I now find I use this third hexagonal variaton more often than either “Strategy 1” or “Strategy 2” from Sneh’s post above, although, all three find uses regularly.
- When stabilizing, we so frequently place either G-C pairs or G-U pairs on stack-ends that it is easy to forget or overlook that you can still use an A-U pair on a stack end, and there are many times where this provides that magic combination! - Remember to try A-U pairs on stack ends where you are having trouble! In fact, while trying to eliminate unwanted Cytosines, it is often useful to once again employ the same binary progression strategy used above in flipping base pairs in the stack, or selecting Guanine Hook locations in the loops. you can cycle through stack-end-pair combinations similarly:
From G-C to G-U, to U-G, to U-A, to A-U. being sure this way to not miss that one combination that will reward you with sudden multi-colored searchlight beams and Champagne Bubbles! :)…l (that is Champagne, isn’t it?)

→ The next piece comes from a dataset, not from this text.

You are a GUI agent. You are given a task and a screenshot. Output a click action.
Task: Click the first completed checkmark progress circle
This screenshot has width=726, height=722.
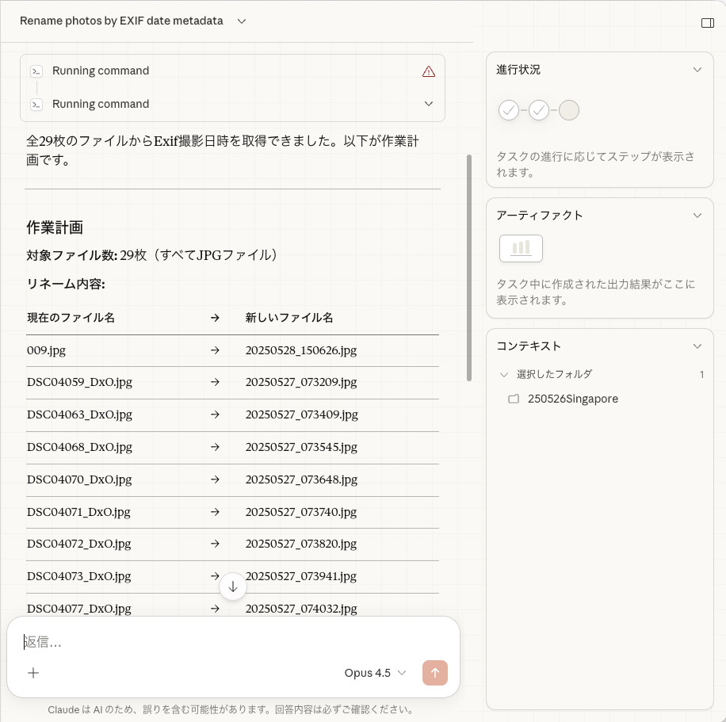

- If all seems futile, go for a 30-minute walk, come back, and re-seed all your random Uracil placements. Somtimes the “luck of the draw” will advance you where otherwise dozens upon dozens of swaps would not even have been sufficient to find that winning combination.
I’ve been trying to recall some of the other interesting little things I’ve noted over the past few weeks, (I know there are a few I’m forgetting), but they are just not coming to mind just now. I will add them later if and when they occur to me again.
I hope at least one person finds at least one thing in this list that they can use to better their game.
Wow, Dimension9. This is totally awesome. At some future point in the project, we hope to formalize these strategies as algorithms and then compete them head-to-head with existing algorithms in RNA design.